The Breeze and Oxygen icons have been improved as well

Jun 13, 2016 21:02 GMT  ·  By

Today, June 13, 2016, KDE has had the great pleasure of announcing the release and general availability of this month's KDE Frameworks 5 maintenance update, version 5.23.0.

Being available for KDE's latest KDE Plasma 5 desktop environment and KDE Applications software suite, KDE Frameworks 5.23.0 contains numerous improvements and bug fixes in many areas, thus offering KDE developers a better collection of add-ons for the Qt5 GUI toolkit.

As usual, KDE announces a new version of the KDE Framework collection of now over 70 add-on libraries to Qt every month at the end of the second week. And the fact of the matter is that we were expecting to see the KDE Frameworks 5.23.0 release this past weekend, but it looks like it was delayed for a day or two.

What's new in KDE Frameworks 5.23.0

According to the changelog, KDE Frameworks 5.23.0 appears to be more about bug fixes and improvements than new features, and among the areas that have received enhancements, we can mention KWayland, Plasma Framework, Breeze and Oxygen icons, Baloo, Attica, KActivities, KCMUtils, KConfigWidgets, KConfig, KCoreAddons, and KDeclarative.

Moreover, the KCrash, KConfigWidgets, KDE Doxygen Tools, Framework integration, KDELibs 4 support, KDocTools, KEmoticons, KHTML, KIconThemes, KInit, KIO, KJobWidgets, KNewStuff, KNotification, KNotifyConfig, KService, KTextEditor, KUnitConversion, KWallet Framework, KWidgetsAddons, KWindowSystem, KXMLGUI, and NetworkManagerQt components have been improved as well.

Our tech-savvy readers interested in the changes implemented by the KDE developers in today's KDE Frameworks 5.23.0 release should check out the official release notes.
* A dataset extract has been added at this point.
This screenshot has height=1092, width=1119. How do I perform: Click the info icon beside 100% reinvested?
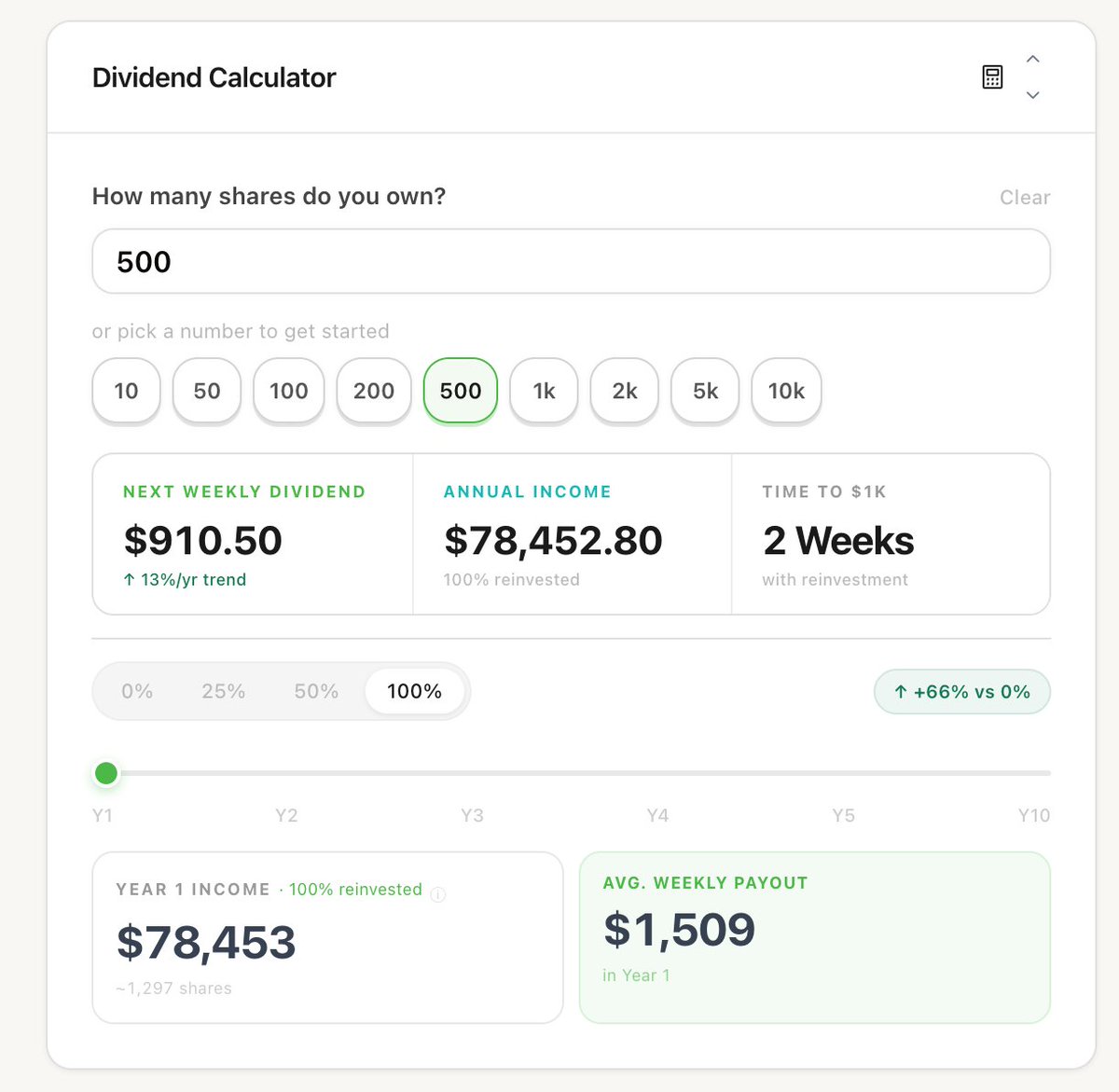(x=438, y=894)
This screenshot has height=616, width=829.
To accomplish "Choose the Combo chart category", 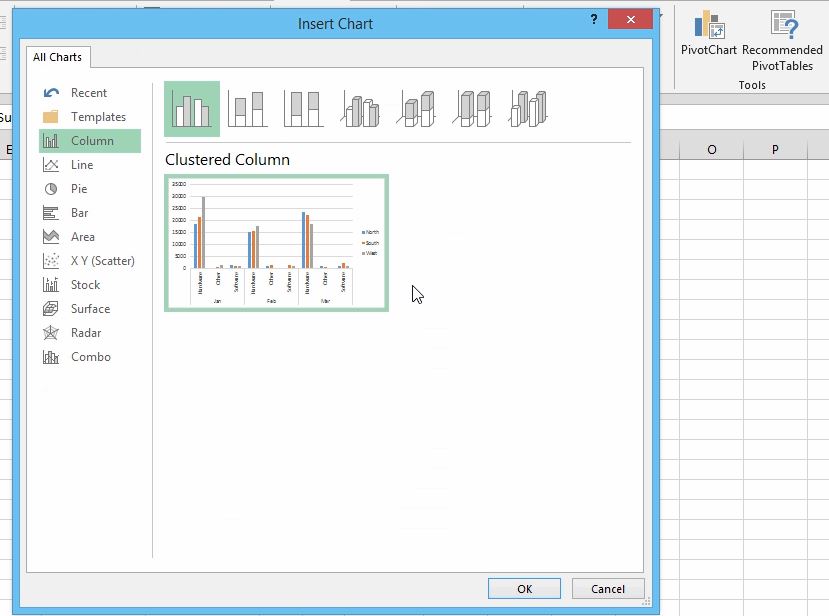I will pos(90,357).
Everyone else is invited to update their KDE installations to KDE Frameworks 5.23.0 as soon as the new version arrives in the main software repositories of their GNU/Linux operating system.

Further installation instructions on how to compile the latest KDE Framework sources on various Linux kernel-based operating systems have been provided in the official announcement (link above), where you can also find all the details you need to start contributing to this amazing open source project.